Southbound funds show a consistent preference for companies involved in semiconductors and innovative pharmaceuticals that possess core technological breakthroughs, as well as for companies with high growth potential.
According to data reported by the Securities Times on Thursday, the net inflow for the pharmaceuticals and biotechnology sector has exceeded HK$100 billion year-to-date. Net inflows for the electronics, communications, and computer sectors have each surpassed HK$50 billion.
For example, semiconductor company InnoScience (Suzhou) Technology Holding Co has risen nearly 200 percent year-to-date, while XtalPi Holdings in the pharmaceuticals and biotechnology sector has gained nearly 60 percent.
Relying on diverse financial instruments, including exchange-traded funds and stock connect programs, the Hong Kong stock market channels liquidity into the technology sectors. After receiving financing, technology companies increase research and development and expand production capacity, which, in turn, boosts both profitability and valuations.

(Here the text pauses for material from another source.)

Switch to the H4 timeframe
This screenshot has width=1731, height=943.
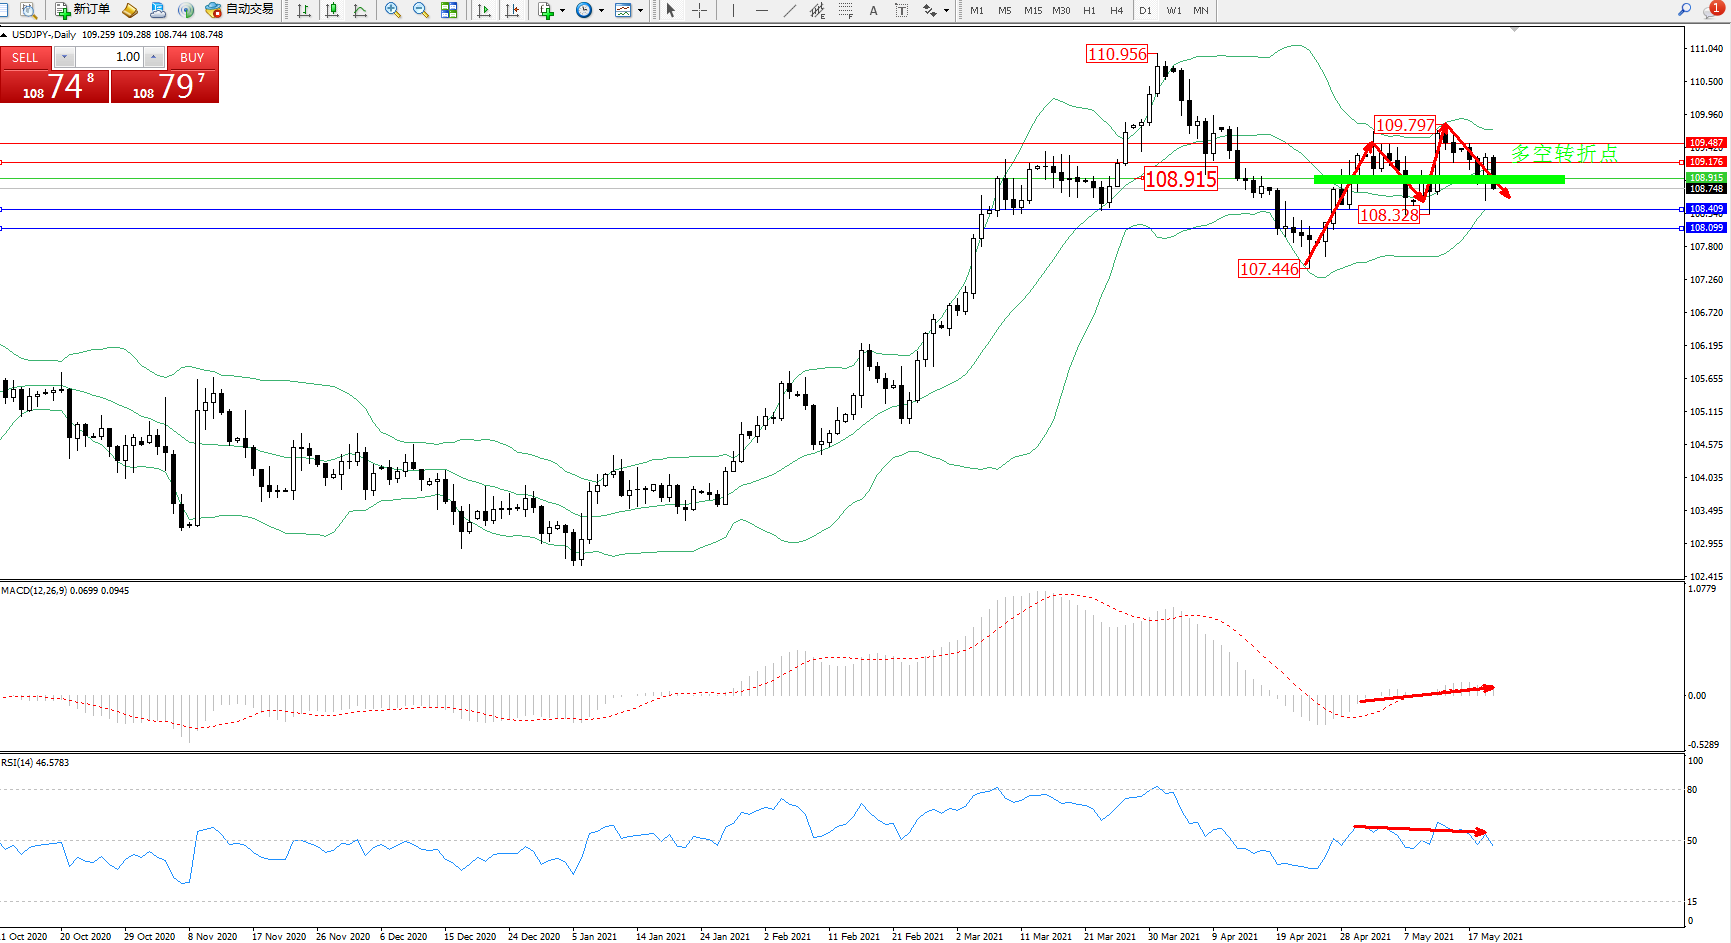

This enhanced performance attracts additional southbound capital, as well as growing interest from international investors seeking opportunities in innovation-driven sectors in China's economic transformation. Over time, this forms a virtuous loop of capital flowing into industry, driving operational expansion, generating higher returns, and reinforcing further investment.
Another notable trend in Hong Kong stocks this year is that foreign capital has become a major cornerstone investor in Hong Kong IPOs. According to a previous report by the Shanghai Securities News, as of June, 15 IPO companies had introduced foreign investors as important investors, including China's electric vehicle battery manufacturing giant, Contemporary Amperex Technology Co.
Looking ahead, China's policy support for technological innovation, along with Chinese tech companies' pursuit of growth in emerging fields such as artificial intelligence (AI), is expected to further strengthen market confidence in Hong Kong technology stocks, attracting more capital to boost the growth of companies in related industries.
For instance, optimism is buoying the AI sector, which combined with infrastructure and other related sectors will be worth $1.4 trillion by 2030, Reuters reported on Tuesday, citing analysts at Morgan Stanley. Such optimism has supported the strong performance of the Hang Seng Tech Index this year, the report said.
In financial markets, the flow of investors' capital is the most accurate reflection of market prosperity and the development prospects of specific sectors in the real economy. The current widespread preference for the Hong Kong stock market's technology sector reflects investors' recognition of these companies' profit potential and industry standing.
It also serves as a vote of confidence in China's technology-driven economic transformation. Such a rational and market-aligned choice is likely to generate greater returns for these investors.